The staggering amount of debt itself helps generate huge budget deficits. The interest on the debt this fiscal year is projected to hit $1 trillion for the first time. That amounts to 15% of total government spending. It is projected to grow as the debt continues to escalate. Both parties blame the other for mounting debt. As the chart shows, the debt has been surging since Bill Clinton was president under both parties.(insert attached chart - you can scale to fit) The U.S. debt to GDP ratio of 123% ranks behind only Japan among nations with developed economies. Germany’s ratio is half ours at 62%. However, France and Canada rank just below the U.S. with 113% and 111% ratios respectively. The main drivers of the current $1.9 trillion deficit, according to the Congressional Budget Office, are tax cuts and spending in the Big Beautiful Bill, rising interest costs, tariffs, and higher mandatory spending. The CBO projects annual deficits to average more than 6% of GDP over the next decade. Surprisingly in the face of the debt and current deficit, the president and congressional leaders are asking for an extraordinary 40% spending increase for defense to $1.5 trillion and prefunding homeland security for three years at $75 billion. The data suggests there are few if any true fiscal conservatives left in Washington. ““The way of fools seems right to them,” – Proverbs 12:15. Crawford is an author and syndicated columnist from North Jackson.


4 comments:
A trillion here, a trillion there, and pretty soon you're talking real money.

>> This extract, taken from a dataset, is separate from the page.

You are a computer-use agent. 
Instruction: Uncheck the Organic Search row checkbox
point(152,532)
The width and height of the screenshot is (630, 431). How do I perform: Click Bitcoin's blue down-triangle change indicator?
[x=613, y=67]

What is the point of being a fiscal conservative when our entire economy is based on magical Monopoly money? We don’t need sound fiscal responsibility. We need sound money. We need a currency backed by something more than a debt ledger that says “we print $1 trillion this year and the American people will pay $100 billion annually amortization for the next 300 years”

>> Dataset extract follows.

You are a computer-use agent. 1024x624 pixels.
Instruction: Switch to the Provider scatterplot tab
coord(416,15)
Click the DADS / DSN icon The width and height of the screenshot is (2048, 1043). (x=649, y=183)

Our elected representatives at EVERY level have failed us. None are concerned with actual solutions, only to consolidate their power to enrich themselves. We the people are eager to blame the party that we are not aligned with not realizing that is what the elected officials want, divide us to remain in power. We have only ourselves to blame by continuing to elect the same corrupt politicians over and over. Bennie Thompson is a good example. He represents one of the poorest districts in the country. It was when he was elected decades ago and he has done nothing to improve the lives of the people he represents, yet he is overwhelmingly re-elected every two years. Don’t blame him, blame yourself if you voted for him. That goes for the vast majority, both republicans and democrats who consistently are returned to office time after time.
There will be a day of reckoning with the financial problems the country has. I’m not smart enough to know what that will look like, but it’s coming.
If u are waiting for the current administration to practice fiscal responsibility, u have the wrong president. Trump (as a businessman) used leverage to pump returns. When the debt gets to be too much, u file bankruptcy, reorganize and start over, erasing the obligations from the previous debt. Will America ever do that? I think it is a possibility.